Internet2 Speed Record Broken
RevKa writes "InternetNews.com has a report of a new Internet2 land-speed record. The old record was nearly cut in half: the two parties, California Institute of Technology (Caltech) and the European Organization for Nuclear Research (CERN), 'transferred 859 gigabytes of data in less than 17 minutes.'
InternetNews goes on to say, 'This record speed of 6.63Gbps is equivalent to transferring a full-length DVD movie in four seconds.' Various scientific purposes were mentioned 'as well as commercial applications from entertainment to oil and gas exploration.'
The article ended with hardware specs 'S2io's Xframe 10 GbE server adapter, Cisco 7600 Series Routers, Newisys 4300 servers using AMD Opteron processors, Itanium servers and the 64-bit version of Windows Server 2003.'"

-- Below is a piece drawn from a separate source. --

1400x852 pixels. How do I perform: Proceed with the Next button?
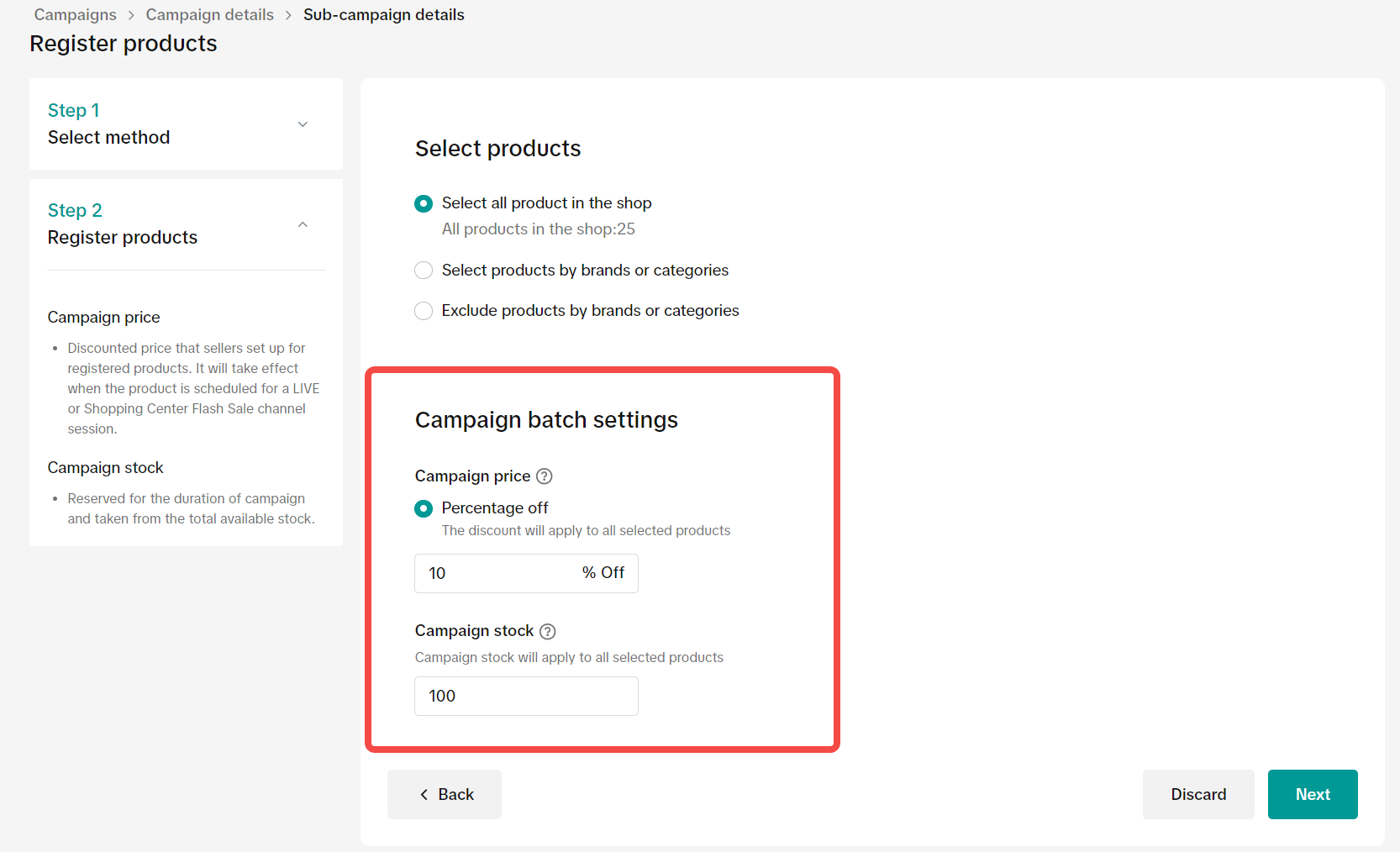1312,794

Most desktops don't have that much bandwith on their FSB!!
If you keep throwing chairs, one day you'll break windows....
Explaining it like that is likely to draw the wrong sort of attention - How long until Jack Valenti and his crew of RIAA/MPAA thugs descend on this new menace to their livelihoods?

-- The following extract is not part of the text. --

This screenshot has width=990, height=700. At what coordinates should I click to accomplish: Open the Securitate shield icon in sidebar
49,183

Incidentally, for some reason gmail has decided to give me 12 invites - they will go to the first 12 logged in posters telling a funny joke involving ESR or RMS, bonus points for use of ASCII.
Making the moon less necessary since 1998.

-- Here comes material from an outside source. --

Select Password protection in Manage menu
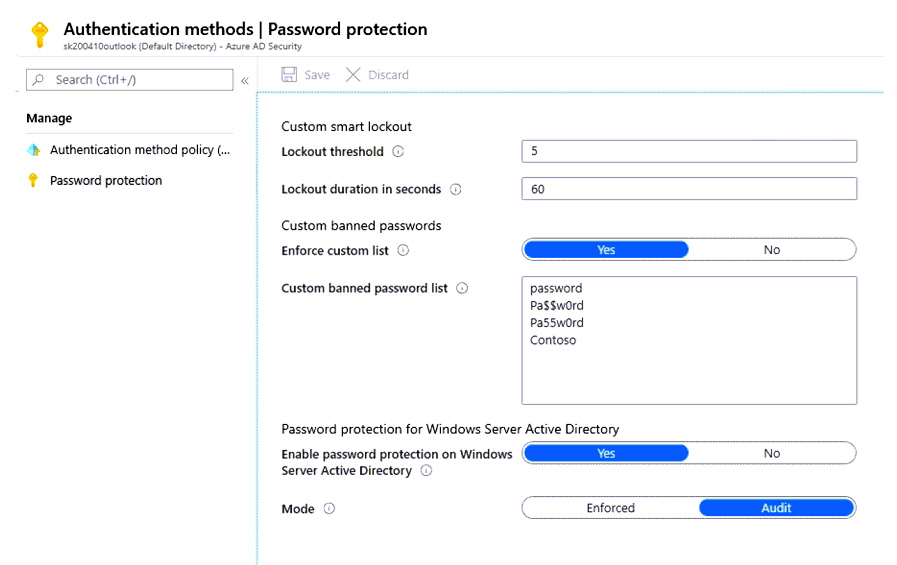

This is straight from the article:
Internet2 is fast -- Abilene, a U.S. cross-country backbone network, blasts data at 10Gbps. But transoceanic networking is another story. There are hardware and software issues to overcome, Gray said.
For example, one limiting factor is that the fastest available interface for PCs is the PCIX64 Bus Isolation Extender, which can only handle 7.5Gbps.
So... Let me get this straight... The problem these guys have is that they are using PC to connect to, and send data on, Internet2?
I remember a time when "serious" CS researchers would not touch a PC with a ten-feet pole. Times have changed, indeed.
The right to offend is far more important than the right not to be offended. (Rowan Atkinson)
This is my pet peeve...
This is NOT a measure of SPEED, but of FLOW RATE!!!
The article doesn't seem to say what protocol was used. I was hoping to find out if it was TCP or TCP based like iSCSI or something lower level. If it's lower level. The second thing is about the s2io card. I'd like to know if it has true TCP offload capability like stateful packet handling and processing, ie: strip headers off at NIC level and dma to host memory. Even S2IO's site doesn't elaborate on that. Anyone know?
From a business perspective, think of how this could change distribution. Instead of having to ship DVDs to your local Blockbuster, Blockbuster could have their stores hooked up to the net and just download the DVD's their customers request.
"Oh, no more copies of Passion of the Christ on the shelf? Hang on a couple of minutes while I burn one for you..."
Definitely beneficial! We could take Tribes 2 or Quake, or the like and build entire simulated armies. Instead of actually killing people we could simulate wars and just abide by the results.
And you thought computer games were bad. They may save us from extinction.
What kind of equipment is needed to achieve the necessary Disk I/O to match the network throughput?
I suspect that a 16 disk RAID 0 array of high speed disks could keep up with this. However, I think you'd need a pretty specialised computer system to keep up with such an array. I'm not sure what kind of architecture you'd need, but I am convinced it would involve multiple I/O buses and some kind of crossbar arrangement for shared access between DMA controllers. Memory would have to be interleaved carefully also.
Chances are they were transferring localhost:/dev/zero to remote:/dev/null.
Parallel computing is the forseeable future of computing. If you have sufficient bandwidth across the internet, it only makes sense to share computing resources between people. Just think about how it could help gentoo users :)
"You're right," Fisheye says. "I should have set it on 'whip' or 'chop.'"
I agree that bandwidth is great, but applications like distributed file systems are much more sensitive to high latency. Any stats on Internet2 latency?